書評
2026年4月号掲載
傷を抱えて走る
有賀未来『あなたが走ったことないような坂道』
対象書籍名:『あなたが走ったことないような坂道』
対象著者:有賀未来
対象書籍ISBN:978-4-10-356661-8
傷が痛むのは、何かに触れるからだ。何の摩擦もなければ、その傷はたぶん痛くない。何かと何かの間、〈境目〉にあるからこそ傷は痛む。境界線に触れるから痛い。けれどひりひりと痛む傷を抱えてでも自分が居なければならない場所がある。そこに居るからこそ、自分の輪郭がよりくっきりと一番きれいに世界に映えるのだと感じられることもある。その思いにはきっと強い力がある。
語り手「あたし」こと黄星瑶は香港で生まれ日本で育った高校生。血の繫がりの無い養父母である阿姨も爸爸も香港人。それなのに日本語で育てられた星瑤は広東語が喋れない。

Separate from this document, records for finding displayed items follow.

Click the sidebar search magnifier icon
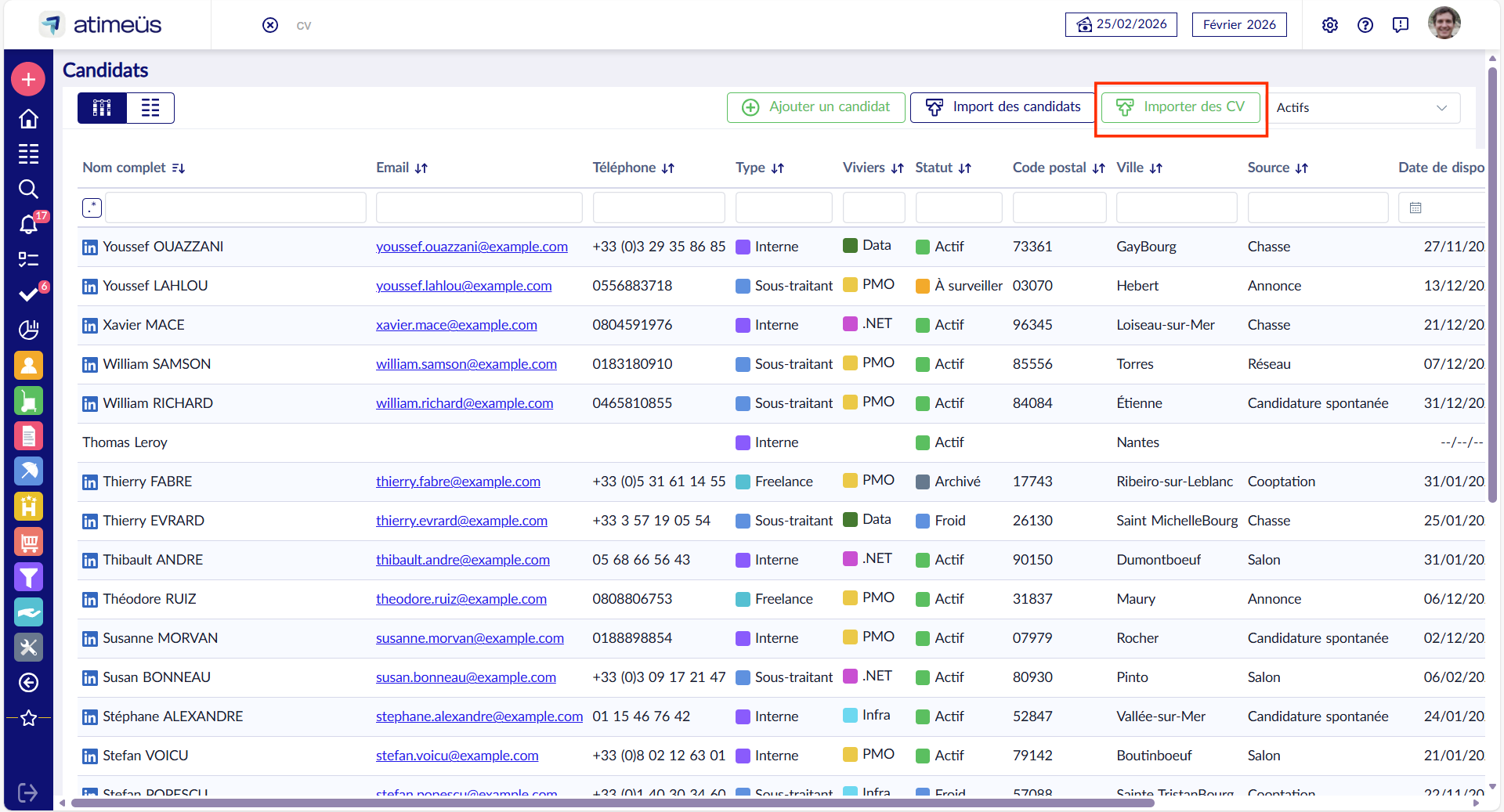 (x=28, y=189)
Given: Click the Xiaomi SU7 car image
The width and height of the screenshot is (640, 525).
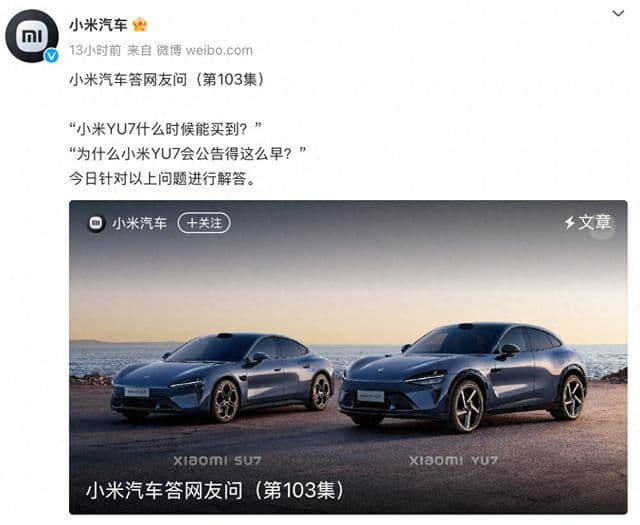Looking at the screenshot, I should (x=222, y=378).
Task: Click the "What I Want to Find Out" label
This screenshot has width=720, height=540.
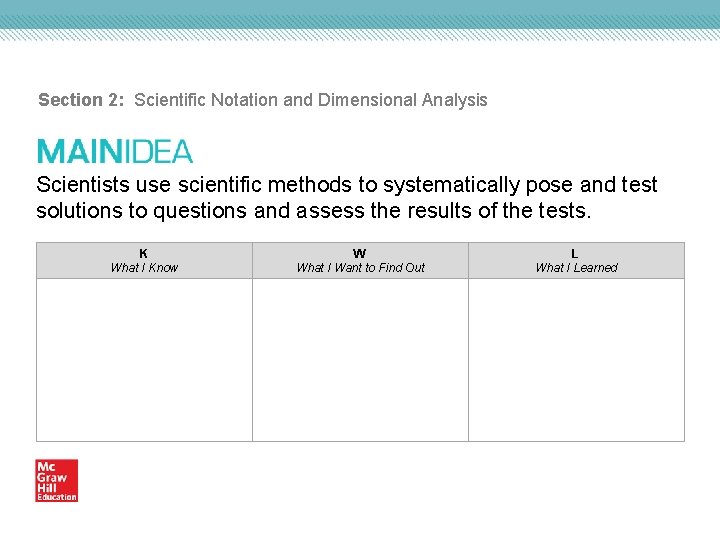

広東語を話せない香港人なんていないと言うと「あんたはもうずっと日本にいるから日本人でしょ」と返される。けれど星瑤のパスポートには中国と香港と書いてあって、黄緑色の在留カードを持ち歩かなければならない。国籍を言うなら中国人ということになる。けれど星瑤は香港という場所へのこだわりを捨てることができない。
香港には西洋列強が世界を侵略する中でイギリスへ割譲されていた歴史がある。それが1997年に中国に返還された時、中国政府は50年間、香港体制に干渉しないという「一国二制度」を約束した。しかし2020年に国家安全維持法が適用され、事実上「一国二制度」は有名無実化した。そのことに反対した市民がデモを行ったというニュースは記憶に新しく、本作の中にも描かれている。星瑤はTwitterで流れてきたデモの動画を布団の中で何度も見ていた。香港にルーツを持ちながら、広東語ができない星瑤にはデモに参加する人々が持つプラカードの言葉の意味がわからず、画面の中で同じ方向を見ている人々と同じ景色はきっと見えない。それでも香港のデモが活発化していく中で「黄ちゃん、って香港から来たんじゃなかった? 大丈夫なの?」と言われる機会が増えて、それまであいまいだったナショナリティが自分にはコントロール不能な巨大な力によって「香港人」になっていくという経験をする。個の内面の揺らぎと香港の「一国二制度」の揺らぎが巧みに重ね合わされて描かれた作品だ。
「春はあけぼの」という枕草子の一節に共感した星瑤は、さらに「夏も秋も冬もあけぼのがいい」と思っている。朝と言えるほど明るくはなく、青の中に灰色が混じっているような、夜と朝の〈境目〉の時間。その瞬間がとても印象的に描かれていて、まだ暗いうちに家を抜け出して自転車を走らせ、夜明けに向かっていく場面が本当に切実で、尊くて、自転車のタイヤをピザカッターに喩えて地平線と垂直に線を引いていくように地球を真っ二つに切りたいなんて想像しながら、ただひたすらどこまでも真っ直ぐに走って行けたらいいのにと思うその瞬間の鮮烈さ。語り手の全身全霊の疾走に心を打たれずにはいられない。私もどこかそんな坂道を走ったことがあったんじゃないだろうか。ただがむしゃらに自分の気持ちに答えを出そうとして、走ったことがあったんじゃないだろうか。
何者でもない、どちらでもないものとして存在していたいと思っても、世界や国境は残酷であって、どちらかを選び属さなければならない局面がある。高校生の星瑤はまだその残酷さを受け入れられなくて傷つく。国境というものは人間を殺し得るのだと思う。人間が生きるために必要だと思って作り出した制度で人間が死んでいく。境界線に接する場所には痛みがある。そして星瑤はずっとそんな境目の場所にいる。それはどこのことだろうと思って地図を見ても〈自分の居場所〉なんか表示されていない。その場所を表す言葉はあるのだろうか? もしかしたら、星瑤はその言葉を見つけたいんじゃないだろうか。ある日突然キスをしてきた、なおとの間にあるのは恋なのか友情なのか? Where am I from? 私はどこから来たのだろう? 星瑤は切実に問い続けながら、友人のなおと交わす言葉は自分の言葉だと信じている。教室で正論を言う授業とクラスの喧騒を透明になった体に通過させながら、境目の時間を生きている。ここじゃないどこか、数えきれないほど何億光年も遠くへ向かって、誰も走ったことないような坂道を走っていけそうな文章の勢いと、ユーモアを交えた軽やかな文体が魅力的な作品だ。世界の狭間で痛みを抱えながら、言葉を重ねていった先に辿り着くのはきっととても広々とした明るい場所であると私は信じている。